Le paradis de Puttermesser a une dimension imaginaire visionnaire, dans laquelle s’inscrit
l’expérience du golem. Le flou de la frontière entre réel et imaginaire le corrobore, aussi
Puttermesser a-t-elle quelque chose d’une Alice. Après un périple ponctué de tâtonnements
et expériences multiples et à la lumière d’une expérience mystique initiatrice, elle accède à
un nouveau mode d’être.
Xanthippe, la créature du roman d’Ozick, s’insère, à cet égard, dans une réalité littéraire, de
la même façon que sa « mère » s’invente une vie par procuration, une vie calquée sur ses
œuvres favorites, où émerge la vocation littéraire de l’héroïne. Les jeux de miroir
identitaires, le motif du double créateur / créature le traduisent. Le façonnement du
personnage artificiel s’inscrit semble-t-il dans l’optique de l’auto engendrement par le texte,
un golem de l’écriture, dans le sens où l’entend Régine Robin. La création dans la création
est en rapport avec une dimension initiatique.
Une poétique des commencements.
La quête identitaire de Golischa, dans La vie éternelle, roman, de Jacques Attali occupe une
place centrale dans le roman. Golischa ou golem ischa, c'est à dire Golem-femme, est
compris dans son sens d’être inachevé : à la recherche d’un père inconnu et entouré de
mystère, la connaissance de ses racines doit lui permettre de se construire. Rebaptisée Beth
au bout de sa quête, et considérée comme un messie, il lui revient d’écrire sa vie. Ce nom de
Beth qui lui est donné, un nom de lettre, la lettre de l’incipit biblique, est riche de
signification : il entre explicitement en résonance avec la tradition hébraïque et la Cabbale
des lettres. Aussi lui revient-il d’écrire une nouvelle page de vie, sa vie est dans le texte
qu’elle initie. La poétique de l’origine mise en place est spéculaire dans le roman, comme
l’indique la réécriture de la Genèse. Le symbole matriciel de la lettre Beth donne à entendre
qu’elle sera aussi à l’origine d’un monde en même temps que le texte qu’elle inaugure, en
tant que personnage lettre. La logique spéculaire dominante fait la part belle à la mise en
scène d’une poétique de l’origine, du commencement, de la création dans la création.

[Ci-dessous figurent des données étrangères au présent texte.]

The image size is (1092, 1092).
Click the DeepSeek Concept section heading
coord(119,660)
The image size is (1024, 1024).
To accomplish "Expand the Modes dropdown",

Le roman du hollandais Harry Mulisch, De Procedure, développe pour sa part le thème de la
création, dans une succession d’occurrences de commencements, qui se reflètent comme
dans un palais des miroirs : l’exposition de la quête d’un incipit s’articule autour de
l’évocation de la création du premier homme de la Genèse, comme aussi du « Livre de la
Création », avant la mise en scène de la création de l’homme artificiel, pour en arriver en
définitive à celle du personnage.
A la lumière des naissances bibliques et mythiques, naissance littéraire et naissance du
personnage sont déployées sur la scène du roman, pour en arriver à une naissance
scientifique, si l’on peut dire : la création d’une première cellule vivante à partir du minéral,
que l’on peut considérer comme un golem de science-fiction. Cette chaîne de
commencements est exemplaire et suscite un système de symétrie d’autant plus
remarquable qu’elle vient, en filigrane rappeler la naissance d’une petite fille mort-née. Le
motif de l’aube attaché au prénom de la petite fille Aurora ainsi qu’à la cellule « l’éobiont »
participe de la poétique des commencements mise en œuvre par le texte. L’élaboration du
texte et la structure narrative du roman s’inscrivent dans la perspective de la création du
golem, création littéraire et création du golem se superposent, comme l’indique la
catachrèse qui préside à l’incipit du roman.
Conclusion
Il semble donc que les œuvres étudiées corroborent la définition du mot golem, en tant
qu’être non fini, et dans la richesse du futur qu’elle sous-entend. La finalité traditionnelle est
très présente et vérifie la spiritualité de l’expérience. Le lien avec la littérature se confirme,
dans une poétique des commencements, en tant que création dans la création.